BICARAINDONESIA-Jakarta : Hari ini kembali digelar aksi Kamisan yang ke-828. Aksi kali ini bergemuruh, karena lautan massa yang terdiri dari kalangan aktivis, akademisi, mahasiswa, hingga pegiat hak asasi manusia (HAM) hadir di depan Istana Kepresidenan, Kamis (22/8/2024).
Mereka hadir dengan baju serba hitam untuk menyuarakan berbagai persoalan yang terjadi di rezim Presiden Joko Widodo (Jokowi). Salah satu yang hadir ialah anak dari Proklamator Indonesia Moh Hatta, Halida Hatta. Ada juga Sumarsih hingga Usman Hamid.
Sejumlah peserta Kamisan membawa poster yang bertuliskan ‘telah mati demokrasi’, ‘Sudahlah, Pak, kami sudah muak #tolakpolitikdinasti’, hingga ‘Lawan Elite Pembegal Konstitusi’.
Aktivis HAM Usman Hamid yang memberikan orasi pada momen ini membeberkan ‘tujuh dosa besar’ Jokowi di depan massa aksi Kamisan. Dosa pertama, merepresi publik melalui berbagai undang-undang, seperti UU Cipta Kerja dan KUHP. Doaa kedua, pemerintah mengangkangi otonomi daerah.
Menurut Usman, otonomi daerah merupakan warisan Reformasi 1998 yang kini justru dikangkangi oleh Jokowi. “Pemda ambil alih otonomi daerah dalam pengambilan keputusan sendiri untuk kepentingan oligarki,” kata Usman.
Dosa ketiga, pemerintah melemahkan oposisi di parlemen. Dosa keempat, melemahkan peran media massa. Dosa kelima, mengerdilkan kredibilitas penegak hukum.
“Dosa keenam adalah memecah belah masyarakat. Dari mulai isu radikalisme hingga ekstremisme. Dosa ketujuh, adalah pemerintahan Jokowi merusak integritas pemilu” kata Usman.
“Jangan diam, lawan Jokowi!” imbuhnya.
Pada saat yang sama, hari ini mahasiswa dan sejumlah elemen masyarakat sipil juga menggelar aksi besar-besaran di depan Gedung DPR/MPR, Jakarta. Mereka menolak pengesahan revisi UU Pilkada yang justru bertentangan dengan putusan Mahkamah Konstitusi (MK).

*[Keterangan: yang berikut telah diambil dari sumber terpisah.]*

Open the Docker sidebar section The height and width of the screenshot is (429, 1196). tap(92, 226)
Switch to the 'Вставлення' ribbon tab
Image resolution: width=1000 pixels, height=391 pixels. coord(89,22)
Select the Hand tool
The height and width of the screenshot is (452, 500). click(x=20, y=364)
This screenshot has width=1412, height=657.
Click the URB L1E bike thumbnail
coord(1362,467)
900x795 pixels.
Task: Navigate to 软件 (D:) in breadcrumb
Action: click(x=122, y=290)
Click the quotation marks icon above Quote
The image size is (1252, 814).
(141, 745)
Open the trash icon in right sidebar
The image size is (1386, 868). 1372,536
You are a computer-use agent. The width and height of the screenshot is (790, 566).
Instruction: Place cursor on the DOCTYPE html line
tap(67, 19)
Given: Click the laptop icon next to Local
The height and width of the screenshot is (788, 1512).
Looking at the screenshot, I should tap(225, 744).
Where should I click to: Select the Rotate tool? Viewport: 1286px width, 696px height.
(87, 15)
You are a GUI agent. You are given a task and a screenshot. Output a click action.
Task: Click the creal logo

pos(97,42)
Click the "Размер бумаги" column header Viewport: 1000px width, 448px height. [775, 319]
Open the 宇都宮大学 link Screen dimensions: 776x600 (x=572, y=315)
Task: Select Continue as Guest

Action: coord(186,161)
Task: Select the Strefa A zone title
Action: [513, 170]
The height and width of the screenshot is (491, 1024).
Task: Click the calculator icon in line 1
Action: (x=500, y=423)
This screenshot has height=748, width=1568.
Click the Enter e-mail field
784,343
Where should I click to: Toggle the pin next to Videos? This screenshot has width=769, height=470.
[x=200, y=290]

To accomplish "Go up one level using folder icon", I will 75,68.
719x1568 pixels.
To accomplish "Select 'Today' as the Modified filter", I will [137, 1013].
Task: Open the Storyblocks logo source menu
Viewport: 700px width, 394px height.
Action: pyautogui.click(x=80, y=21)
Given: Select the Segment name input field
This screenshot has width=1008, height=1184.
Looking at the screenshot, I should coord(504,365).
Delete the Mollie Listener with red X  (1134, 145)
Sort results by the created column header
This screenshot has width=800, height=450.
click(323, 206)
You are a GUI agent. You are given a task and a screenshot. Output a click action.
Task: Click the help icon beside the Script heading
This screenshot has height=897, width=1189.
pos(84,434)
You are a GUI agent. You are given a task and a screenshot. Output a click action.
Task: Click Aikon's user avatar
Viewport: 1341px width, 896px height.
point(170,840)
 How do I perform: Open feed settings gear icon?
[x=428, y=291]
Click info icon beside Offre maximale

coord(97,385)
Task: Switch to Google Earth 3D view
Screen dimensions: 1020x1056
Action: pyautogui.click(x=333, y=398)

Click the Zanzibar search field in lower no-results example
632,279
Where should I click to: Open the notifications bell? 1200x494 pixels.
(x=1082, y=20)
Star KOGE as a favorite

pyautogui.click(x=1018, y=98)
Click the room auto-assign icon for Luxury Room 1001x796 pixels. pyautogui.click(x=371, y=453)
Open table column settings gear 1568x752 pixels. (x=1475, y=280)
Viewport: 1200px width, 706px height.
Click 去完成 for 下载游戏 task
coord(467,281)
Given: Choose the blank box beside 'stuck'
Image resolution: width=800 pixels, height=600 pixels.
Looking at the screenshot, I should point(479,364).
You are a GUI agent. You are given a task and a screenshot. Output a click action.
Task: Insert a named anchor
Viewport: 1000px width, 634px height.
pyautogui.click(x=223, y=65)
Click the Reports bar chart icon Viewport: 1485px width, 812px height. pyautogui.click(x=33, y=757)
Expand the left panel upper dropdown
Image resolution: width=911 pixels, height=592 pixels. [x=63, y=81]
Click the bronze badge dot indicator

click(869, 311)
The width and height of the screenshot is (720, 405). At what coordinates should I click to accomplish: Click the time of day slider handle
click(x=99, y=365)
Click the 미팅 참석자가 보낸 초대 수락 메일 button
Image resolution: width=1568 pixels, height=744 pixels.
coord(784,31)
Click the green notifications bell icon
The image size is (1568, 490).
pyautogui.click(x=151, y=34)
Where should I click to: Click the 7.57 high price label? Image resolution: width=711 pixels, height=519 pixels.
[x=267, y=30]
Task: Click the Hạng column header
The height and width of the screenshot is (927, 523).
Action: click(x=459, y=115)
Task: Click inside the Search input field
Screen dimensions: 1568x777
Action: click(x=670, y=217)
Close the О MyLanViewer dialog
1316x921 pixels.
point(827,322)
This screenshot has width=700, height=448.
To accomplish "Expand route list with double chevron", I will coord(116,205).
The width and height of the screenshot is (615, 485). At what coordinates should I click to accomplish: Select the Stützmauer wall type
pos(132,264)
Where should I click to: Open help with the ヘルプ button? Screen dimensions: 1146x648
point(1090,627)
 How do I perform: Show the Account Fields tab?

Adapun Kamisan merupakan aksi rutin setiap Kamis yang dilakukan keluarga korban kasus HAM berat dan simpatisan di seberang Istana Kepresidenan sejak 18 Januari 2007.
Mereka terus menyuarakan tuntutan kepada negara untuk menuntaskan kasus HAM berat dan penghilangan paksa, seperti Tragedi Semanggi I dan II 1998 dan penculikan aktivis di era Orde Baru.